Item coordinate data:
==========

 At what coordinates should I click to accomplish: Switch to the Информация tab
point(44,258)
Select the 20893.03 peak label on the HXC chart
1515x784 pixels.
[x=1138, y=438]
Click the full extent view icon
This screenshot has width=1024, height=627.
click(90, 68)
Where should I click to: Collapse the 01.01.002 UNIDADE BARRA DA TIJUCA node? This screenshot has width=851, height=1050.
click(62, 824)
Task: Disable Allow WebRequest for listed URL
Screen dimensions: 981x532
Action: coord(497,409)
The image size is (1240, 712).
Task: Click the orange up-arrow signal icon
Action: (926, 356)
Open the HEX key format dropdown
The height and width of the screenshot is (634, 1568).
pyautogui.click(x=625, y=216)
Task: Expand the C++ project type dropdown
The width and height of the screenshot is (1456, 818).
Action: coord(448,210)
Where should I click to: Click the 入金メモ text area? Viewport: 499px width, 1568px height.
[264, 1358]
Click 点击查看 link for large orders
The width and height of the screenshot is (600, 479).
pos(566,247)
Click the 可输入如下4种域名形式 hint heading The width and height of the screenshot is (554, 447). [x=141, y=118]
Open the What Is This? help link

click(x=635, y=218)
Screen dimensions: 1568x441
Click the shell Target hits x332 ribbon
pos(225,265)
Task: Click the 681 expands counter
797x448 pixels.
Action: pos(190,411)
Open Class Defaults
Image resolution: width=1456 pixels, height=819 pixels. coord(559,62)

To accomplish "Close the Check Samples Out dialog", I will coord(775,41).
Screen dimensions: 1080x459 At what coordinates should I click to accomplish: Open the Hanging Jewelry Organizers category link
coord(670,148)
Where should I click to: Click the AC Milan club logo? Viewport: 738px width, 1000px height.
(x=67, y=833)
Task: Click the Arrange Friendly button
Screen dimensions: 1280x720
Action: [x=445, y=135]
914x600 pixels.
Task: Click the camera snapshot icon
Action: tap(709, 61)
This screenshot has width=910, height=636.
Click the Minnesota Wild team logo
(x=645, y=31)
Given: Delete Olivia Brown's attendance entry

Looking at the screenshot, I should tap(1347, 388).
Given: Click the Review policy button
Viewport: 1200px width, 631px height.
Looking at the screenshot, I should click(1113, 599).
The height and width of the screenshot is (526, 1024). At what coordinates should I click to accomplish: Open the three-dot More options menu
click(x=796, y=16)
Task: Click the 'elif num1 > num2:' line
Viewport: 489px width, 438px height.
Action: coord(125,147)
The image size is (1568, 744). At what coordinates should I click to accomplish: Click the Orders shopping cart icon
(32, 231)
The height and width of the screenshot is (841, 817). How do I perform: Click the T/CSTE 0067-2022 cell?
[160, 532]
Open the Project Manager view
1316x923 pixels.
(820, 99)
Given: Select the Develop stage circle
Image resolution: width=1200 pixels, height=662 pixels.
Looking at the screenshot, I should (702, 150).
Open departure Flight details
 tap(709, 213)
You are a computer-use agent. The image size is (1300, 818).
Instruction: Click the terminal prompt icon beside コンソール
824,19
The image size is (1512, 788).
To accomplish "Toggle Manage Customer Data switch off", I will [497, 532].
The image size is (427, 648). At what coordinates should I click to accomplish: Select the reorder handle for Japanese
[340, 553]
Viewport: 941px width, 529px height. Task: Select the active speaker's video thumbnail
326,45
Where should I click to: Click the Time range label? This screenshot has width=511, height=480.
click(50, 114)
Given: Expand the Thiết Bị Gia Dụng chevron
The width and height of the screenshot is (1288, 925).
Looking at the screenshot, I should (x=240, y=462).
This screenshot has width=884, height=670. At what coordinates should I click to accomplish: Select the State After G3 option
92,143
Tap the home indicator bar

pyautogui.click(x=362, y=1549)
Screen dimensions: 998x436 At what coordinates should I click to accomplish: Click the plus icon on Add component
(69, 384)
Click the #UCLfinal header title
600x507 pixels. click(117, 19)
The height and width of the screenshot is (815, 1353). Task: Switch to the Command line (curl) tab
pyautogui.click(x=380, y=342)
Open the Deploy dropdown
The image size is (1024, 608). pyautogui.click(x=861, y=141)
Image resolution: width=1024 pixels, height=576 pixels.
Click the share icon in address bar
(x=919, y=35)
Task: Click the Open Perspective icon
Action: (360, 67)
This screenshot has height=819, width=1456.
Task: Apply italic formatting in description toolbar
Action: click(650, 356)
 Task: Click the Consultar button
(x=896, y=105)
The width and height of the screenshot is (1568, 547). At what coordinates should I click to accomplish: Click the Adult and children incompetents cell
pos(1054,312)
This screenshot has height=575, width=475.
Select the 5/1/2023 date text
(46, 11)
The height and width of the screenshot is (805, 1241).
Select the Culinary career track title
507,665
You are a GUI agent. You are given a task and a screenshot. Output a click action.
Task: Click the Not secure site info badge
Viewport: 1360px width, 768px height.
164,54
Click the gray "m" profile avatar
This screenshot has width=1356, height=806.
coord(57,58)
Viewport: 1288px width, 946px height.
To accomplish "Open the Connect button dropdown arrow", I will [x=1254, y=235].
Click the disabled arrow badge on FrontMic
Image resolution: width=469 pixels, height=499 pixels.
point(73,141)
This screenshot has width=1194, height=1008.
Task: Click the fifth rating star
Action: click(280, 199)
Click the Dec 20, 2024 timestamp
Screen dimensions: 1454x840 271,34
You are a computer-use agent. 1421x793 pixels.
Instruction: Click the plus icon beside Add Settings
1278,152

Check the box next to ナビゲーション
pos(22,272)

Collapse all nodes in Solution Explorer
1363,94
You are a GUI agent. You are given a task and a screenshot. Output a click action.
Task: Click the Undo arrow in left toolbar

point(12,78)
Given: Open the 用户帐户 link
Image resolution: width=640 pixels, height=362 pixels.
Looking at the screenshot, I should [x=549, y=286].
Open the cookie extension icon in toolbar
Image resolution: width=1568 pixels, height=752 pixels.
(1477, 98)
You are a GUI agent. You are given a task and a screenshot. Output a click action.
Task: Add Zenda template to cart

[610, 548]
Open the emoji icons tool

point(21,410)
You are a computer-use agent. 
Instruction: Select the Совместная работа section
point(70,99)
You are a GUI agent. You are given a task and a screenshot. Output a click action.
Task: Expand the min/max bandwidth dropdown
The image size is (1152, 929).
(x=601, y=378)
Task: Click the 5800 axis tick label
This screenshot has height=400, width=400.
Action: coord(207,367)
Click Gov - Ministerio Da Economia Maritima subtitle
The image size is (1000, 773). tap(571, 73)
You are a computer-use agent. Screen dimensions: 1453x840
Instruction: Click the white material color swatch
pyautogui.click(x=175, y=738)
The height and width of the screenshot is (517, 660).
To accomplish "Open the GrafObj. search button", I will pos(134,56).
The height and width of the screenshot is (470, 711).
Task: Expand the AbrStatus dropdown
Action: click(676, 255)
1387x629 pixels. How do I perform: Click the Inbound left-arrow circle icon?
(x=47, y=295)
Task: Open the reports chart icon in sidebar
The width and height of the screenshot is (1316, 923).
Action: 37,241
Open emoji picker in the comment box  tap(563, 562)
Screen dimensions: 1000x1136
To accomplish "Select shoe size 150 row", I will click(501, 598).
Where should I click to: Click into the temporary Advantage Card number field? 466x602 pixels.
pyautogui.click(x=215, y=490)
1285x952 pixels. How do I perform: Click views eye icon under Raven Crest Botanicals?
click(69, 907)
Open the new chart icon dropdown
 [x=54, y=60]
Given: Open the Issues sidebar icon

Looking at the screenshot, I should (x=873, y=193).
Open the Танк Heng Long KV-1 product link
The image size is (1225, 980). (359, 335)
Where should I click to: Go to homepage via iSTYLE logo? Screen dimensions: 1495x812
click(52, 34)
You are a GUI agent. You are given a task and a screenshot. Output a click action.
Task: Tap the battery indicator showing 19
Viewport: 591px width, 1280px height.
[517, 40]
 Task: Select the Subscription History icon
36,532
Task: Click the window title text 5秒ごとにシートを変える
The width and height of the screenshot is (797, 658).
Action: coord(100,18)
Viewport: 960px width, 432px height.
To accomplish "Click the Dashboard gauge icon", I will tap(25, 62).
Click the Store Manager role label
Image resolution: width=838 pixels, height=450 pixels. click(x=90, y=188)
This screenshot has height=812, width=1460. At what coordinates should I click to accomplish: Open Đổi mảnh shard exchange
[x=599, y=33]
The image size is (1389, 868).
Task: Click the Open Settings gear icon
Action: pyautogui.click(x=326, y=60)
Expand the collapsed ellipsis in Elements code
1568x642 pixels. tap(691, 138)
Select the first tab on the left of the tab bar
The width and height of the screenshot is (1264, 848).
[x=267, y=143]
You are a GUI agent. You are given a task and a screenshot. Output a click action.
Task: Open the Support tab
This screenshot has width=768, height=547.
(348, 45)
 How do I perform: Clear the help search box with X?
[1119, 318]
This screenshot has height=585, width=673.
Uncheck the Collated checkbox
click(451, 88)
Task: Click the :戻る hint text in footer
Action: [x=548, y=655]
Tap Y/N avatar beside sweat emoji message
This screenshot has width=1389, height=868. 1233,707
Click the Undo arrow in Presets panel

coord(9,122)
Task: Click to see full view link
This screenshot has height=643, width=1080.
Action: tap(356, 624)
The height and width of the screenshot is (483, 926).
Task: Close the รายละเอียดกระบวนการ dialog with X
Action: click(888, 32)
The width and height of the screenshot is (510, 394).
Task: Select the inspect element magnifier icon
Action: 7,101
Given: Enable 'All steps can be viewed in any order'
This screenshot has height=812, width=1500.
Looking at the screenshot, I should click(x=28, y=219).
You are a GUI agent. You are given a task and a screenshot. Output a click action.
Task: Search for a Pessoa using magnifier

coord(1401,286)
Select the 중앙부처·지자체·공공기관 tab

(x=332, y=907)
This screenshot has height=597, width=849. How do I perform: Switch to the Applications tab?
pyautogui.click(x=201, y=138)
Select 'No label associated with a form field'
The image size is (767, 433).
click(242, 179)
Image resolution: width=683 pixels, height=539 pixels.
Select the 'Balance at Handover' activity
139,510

==========

- **What you will do**
Please output everything in the data from the line that contains "Where should I click to: Click the Time" down to the line that contains "pyautogui.click(x=362, y=1549)", both included, reproducing those lines without any change.

- **Solution for this problem**
Where should I click to: Click the Time range label? This screenshot has width=511, height=480.
click(50, 114)
Given: Expand the Thiết Bị Gia Dụng chevron
The width and height of the screenshot is (1288, 925).
Looking at the screenshot, I should (x=240, y=462).
This screenshot has width=884, height=670. At what coordinates should I click to accomplish: Select the State After G3 option
92,143
Tap the home indicator bar

pyautogui.click(x=362, y=1549)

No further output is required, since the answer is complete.